Fires when the ffmpeg process have successfully completed.

exit - (code?: number | null, error?: Error) => void

Fires when the ffmpeg process have exited.

probe - (probeResult: FFprobeResult) => void

Fires when the ffprobe process have returned its result.

progress - (progress: FFmpegProgressEvent) => void

Fires when ffmpeg is outputting it's progress. Most of the properties in FFmpegProgressEvent are provided by ffmpeg's output, except duration and percent:

  • frame: The current frame (i.e. total frames that have been processed)
  • fps: Framerate at which FFmpeg is currently processing
  • size: The current size of the output in kilobytes
  • time: The time of the current frame in seconds
  • bitrate: The current throughput at which FFmpeg is processing
  • duration: The duration of the output in seconds
  • percent: An estimation of the progress percentage
  • q: The current quality scale (qscale). This is rarely used and is often just set to 0.
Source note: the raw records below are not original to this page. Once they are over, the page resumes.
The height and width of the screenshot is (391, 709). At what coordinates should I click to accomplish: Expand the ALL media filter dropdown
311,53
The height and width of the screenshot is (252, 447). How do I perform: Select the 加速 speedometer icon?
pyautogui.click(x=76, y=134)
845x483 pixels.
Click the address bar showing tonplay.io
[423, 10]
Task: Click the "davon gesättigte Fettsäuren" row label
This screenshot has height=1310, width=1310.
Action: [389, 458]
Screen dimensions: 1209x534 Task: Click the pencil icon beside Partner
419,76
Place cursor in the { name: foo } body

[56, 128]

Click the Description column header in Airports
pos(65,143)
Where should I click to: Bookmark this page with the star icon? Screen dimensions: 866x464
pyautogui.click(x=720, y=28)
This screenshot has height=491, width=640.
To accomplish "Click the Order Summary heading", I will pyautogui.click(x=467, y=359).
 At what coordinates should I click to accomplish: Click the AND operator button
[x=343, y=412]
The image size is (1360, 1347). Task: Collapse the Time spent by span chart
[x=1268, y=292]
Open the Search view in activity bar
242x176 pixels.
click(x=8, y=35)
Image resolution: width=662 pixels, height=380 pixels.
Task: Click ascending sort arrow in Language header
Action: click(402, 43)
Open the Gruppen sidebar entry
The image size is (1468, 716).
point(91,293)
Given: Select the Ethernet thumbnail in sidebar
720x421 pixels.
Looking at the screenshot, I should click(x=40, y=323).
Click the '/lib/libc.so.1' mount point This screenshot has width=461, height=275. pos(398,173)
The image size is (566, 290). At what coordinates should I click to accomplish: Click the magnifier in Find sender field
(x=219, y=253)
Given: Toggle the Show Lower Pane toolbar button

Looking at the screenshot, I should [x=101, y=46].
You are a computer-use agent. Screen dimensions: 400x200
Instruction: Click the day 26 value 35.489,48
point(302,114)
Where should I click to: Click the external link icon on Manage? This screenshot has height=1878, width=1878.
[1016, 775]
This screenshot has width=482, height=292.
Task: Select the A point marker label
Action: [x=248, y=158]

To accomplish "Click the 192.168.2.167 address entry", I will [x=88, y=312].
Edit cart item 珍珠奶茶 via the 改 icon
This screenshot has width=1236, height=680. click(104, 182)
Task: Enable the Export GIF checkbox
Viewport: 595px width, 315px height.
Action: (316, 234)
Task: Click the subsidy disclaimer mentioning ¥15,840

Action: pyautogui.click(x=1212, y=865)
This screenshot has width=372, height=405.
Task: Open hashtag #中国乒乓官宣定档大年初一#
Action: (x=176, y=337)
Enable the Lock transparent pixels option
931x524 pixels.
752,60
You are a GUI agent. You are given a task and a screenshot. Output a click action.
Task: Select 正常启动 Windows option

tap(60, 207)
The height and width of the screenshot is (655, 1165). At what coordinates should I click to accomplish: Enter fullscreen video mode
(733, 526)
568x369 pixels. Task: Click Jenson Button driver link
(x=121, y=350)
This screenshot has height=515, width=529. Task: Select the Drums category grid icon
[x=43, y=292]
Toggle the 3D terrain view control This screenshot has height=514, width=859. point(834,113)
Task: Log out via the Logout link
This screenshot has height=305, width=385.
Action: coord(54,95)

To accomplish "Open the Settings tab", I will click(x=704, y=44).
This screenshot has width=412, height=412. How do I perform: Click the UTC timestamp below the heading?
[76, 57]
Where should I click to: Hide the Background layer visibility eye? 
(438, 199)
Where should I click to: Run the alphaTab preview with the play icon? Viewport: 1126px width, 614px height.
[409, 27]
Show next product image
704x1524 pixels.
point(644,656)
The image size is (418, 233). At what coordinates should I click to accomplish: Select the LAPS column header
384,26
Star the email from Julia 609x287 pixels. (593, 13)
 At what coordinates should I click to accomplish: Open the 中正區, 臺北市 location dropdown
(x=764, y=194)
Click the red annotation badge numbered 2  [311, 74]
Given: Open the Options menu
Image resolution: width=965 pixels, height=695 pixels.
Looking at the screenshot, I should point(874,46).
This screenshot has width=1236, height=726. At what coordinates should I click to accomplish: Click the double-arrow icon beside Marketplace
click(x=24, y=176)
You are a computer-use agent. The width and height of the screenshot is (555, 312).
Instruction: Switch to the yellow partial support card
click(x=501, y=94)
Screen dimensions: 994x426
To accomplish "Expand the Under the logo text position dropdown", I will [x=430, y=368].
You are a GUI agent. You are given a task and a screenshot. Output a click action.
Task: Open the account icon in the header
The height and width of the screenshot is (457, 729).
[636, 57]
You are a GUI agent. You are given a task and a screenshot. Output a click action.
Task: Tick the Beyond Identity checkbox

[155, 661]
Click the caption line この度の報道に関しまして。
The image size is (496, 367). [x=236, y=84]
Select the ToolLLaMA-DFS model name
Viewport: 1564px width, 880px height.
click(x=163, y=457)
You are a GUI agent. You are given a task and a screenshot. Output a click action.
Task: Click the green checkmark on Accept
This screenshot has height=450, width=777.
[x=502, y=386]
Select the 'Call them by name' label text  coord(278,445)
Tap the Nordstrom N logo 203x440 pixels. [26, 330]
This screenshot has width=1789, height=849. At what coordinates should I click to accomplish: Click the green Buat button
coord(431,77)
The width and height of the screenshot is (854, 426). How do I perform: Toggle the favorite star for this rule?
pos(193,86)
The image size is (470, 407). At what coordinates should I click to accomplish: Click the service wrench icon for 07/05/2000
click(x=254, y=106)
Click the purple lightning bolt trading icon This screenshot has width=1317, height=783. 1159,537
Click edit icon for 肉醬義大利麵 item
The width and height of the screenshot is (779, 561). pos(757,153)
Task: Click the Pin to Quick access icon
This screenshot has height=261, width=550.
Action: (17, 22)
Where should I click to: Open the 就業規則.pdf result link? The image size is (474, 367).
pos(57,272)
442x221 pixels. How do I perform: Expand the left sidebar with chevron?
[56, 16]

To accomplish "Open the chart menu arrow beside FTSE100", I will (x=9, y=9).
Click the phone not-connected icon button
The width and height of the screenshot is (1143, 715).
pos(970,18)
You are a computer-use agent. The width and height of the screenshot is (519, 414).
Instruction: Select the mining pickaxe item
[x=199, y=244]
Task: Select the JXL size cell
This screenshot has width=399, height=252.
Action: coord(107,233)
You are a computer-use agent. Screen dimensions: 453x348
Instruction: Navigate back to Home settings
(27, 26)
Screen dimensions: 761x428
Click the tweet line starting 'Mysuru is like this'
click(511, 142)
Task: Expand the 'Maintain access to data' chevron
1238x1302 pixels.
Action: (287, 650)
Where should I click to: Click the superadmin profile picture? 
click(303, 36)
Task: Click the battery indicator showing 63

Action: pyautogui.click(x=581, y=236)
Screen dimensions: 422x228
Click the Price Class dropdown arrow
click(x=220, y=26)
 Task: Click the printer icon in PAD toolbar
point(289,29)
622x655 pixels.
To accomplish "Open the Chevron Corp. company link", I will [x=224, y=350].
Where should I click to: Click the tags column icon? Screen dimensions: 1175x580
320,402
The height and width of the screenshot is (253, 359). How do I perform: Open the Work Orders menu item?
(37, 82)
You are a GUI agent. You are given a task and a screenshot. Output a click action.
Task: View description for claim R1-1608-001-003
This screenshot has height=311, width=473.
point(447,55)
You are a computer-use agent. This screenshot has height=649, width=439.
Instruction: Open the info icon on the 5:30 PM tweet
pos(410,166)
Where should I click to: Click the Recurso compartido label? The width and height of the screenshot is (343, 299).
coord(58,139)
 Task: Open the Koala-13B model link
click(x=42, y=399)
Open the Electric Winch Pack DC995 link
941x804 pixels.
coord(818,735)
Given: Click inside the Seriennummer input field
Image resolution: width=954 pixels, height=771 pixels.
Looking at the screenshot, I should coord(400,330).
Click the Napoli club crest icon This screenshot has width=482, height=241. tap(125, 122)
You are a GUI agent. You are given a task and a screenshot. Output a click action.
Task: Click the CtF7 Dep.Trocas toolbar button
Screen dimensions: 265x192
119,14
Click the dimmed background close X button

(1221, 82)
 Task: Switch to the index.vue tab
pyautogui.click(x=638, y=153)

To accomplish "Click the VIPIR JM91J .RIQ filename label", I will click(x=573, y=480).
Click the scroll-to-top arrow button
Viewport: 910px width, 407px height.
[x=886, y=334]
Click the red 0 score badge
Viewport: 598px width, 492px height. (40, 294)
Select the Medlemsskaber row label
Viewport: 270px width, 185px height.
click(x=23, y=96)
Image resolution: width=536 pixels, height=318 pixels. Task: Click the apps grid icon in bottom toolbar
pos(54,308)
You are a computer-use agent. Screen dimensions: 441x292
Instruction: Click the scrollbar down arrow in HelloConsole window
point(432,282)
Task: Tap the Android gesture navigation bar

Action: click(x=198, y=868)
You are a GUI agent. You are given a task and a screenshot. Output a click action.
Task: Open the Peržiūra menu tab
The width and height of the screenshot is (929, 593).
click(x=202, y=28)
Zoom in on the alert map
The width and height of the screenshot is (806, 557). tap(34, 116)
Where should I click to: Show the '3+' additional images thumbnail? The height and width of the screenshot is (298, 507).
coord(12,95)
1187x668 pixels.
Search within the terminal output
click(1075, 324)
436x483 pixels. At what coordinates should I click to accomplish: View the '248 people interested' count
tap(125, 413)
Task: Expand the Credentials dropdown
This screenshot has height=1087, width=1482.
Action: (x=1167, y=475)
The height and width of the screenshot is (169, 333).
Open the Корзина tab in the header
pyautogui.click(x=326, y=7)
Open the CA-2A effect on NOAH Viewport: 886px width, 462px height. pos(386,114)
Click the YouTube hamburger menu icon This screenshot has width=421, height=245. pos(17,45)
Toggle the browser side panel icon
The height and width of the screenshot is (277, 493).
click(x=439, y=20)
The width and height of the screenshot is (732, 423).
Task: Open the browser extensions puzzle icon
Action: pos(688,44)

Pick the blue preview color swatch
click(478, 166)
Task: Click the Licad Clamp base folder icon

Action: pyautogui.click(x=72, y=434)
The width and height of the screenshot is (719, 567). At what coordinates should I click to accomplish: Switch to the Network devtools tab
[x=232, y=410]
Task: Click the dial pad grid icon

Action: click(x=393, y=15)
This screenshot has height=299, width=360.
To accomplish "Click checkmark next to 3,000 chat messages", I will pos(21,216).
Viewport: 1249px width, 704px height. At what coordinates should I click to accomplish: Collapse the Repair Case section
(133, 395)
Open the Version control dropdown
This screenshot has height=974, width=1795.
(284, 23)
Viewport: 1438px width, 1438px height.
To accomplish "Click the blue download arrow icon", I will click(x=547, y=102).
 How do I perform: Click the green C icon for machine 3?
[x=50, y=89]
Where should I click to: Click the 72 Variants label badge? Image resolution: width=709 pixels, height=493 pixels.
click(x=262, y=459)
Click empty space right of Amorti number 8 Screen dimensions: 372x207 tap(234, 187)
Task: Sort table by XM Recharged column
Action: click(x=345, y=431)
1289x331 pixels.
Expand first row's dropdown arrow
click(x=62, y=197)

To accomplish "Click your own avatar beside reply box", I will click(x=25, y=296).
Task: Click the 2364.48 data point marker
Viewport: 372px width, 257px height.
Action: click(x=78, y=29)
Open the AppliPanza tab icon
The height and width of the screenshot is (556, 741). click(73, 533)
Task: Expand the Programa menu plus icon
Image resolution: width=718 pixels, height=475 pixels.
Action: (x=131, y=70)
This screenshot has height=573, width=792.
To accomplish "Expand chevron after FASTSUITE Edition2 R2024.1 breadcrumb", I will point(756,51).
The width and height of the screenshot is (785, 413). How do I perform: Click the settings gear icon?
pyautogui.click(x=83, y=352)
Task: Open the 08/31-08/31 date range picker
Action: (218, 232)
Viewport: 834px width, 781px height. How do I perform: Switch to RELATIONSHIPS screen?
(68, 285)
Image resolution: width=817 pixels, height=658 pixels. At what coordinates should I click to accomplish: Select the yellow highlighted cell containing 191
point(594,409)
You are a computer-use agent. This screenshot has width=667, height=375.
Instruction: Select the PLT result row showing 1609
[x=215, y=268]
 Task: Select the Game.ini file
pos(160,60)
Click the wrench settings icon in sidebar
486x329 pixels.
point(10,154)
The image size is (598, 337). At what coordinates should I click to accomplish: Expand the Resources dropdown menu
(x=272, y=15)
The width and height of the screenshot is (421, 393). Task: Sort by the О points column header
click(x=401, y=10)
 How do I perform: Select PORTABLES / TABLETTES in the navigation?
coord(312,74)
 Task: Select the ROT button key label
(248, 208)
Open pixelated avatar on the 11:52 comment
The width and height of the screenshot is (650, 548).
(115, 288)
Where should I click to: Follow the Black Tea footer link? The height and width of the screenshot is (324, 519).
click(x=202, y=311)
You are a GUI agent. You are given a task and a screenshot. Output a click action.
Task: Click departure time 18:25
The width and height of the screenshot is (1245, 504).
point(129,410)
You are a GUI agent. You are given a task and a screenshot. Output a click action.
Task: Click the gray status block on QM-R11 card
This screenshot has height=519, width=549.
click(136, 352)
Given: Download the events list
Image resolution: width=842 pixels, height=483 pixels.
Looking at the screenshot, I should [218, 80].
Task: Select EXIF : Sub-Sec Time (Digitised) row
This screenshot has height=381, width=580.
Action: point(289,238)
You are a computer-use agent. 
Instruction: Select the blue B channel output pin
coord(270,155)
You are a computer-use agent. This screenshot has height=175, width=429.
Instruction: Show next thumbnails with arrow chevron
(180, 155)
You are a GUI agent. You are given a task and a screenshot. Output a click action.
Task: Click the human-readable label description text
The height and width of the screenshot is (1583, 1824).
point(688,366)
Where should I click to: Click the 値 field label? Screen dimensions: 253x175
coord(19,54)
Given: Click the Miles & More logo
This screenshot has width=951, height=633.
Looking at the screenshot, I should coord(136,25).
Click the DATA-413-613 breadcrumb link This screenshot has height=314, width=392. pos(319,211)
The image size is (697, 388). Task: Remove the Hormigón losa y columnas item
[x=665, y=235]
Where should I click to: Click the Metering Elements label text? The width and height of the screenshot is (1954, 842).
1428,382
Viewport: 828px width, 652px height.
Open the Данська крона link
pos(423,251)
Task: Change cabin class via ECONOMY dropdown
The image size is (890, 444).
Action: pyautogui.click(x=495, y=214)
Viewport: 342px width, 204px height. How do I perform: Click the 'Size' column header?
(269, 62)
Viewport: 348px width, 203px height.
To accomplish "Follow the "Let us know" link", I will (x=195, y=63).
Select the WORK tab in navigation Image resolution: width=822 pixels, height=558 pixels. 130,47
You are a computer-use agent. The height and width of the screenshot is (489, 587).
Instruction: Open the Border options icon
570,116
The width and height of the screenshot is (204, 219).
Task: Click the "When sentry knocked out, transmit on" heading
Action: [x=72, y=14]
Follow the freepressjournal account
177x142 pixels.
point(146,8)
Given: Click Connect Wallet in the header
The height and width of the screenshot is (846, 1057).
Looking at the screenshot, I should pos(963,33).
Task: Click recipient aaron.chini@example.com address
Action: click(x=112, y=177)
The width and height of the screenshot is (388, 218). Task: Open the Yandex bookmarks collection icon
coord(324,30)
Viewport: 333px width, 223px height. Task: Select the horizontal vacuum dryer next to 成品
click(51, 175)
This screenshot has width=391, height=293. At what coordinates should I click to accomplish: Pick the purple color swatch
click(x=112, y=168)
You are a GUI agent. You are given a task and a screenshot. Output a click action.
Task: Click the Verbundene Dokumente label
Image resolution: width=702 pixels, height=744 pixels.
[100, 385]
Why another ffmpeg wrapper?

Because I wasn't happy with the ones that already exists. Most of them are badly maintained, and/or lacking TypeScript typings or are too complex for my taste. I started coding on this a while back for another project and it's been working really well so figured it deserved it's own package.

How does ffmpeggy compare from fluent-ffmpeg?

They strive to solve different problems. Whereas ffmpeggy aims to be lean and simple, fluent-ffmpeg aims to provide an exhaustive and human readable API. I personally don't need all of that but I might revisit it at a later stage. But an extended API will most likely end up in a separate package to keep this one as lean as possible.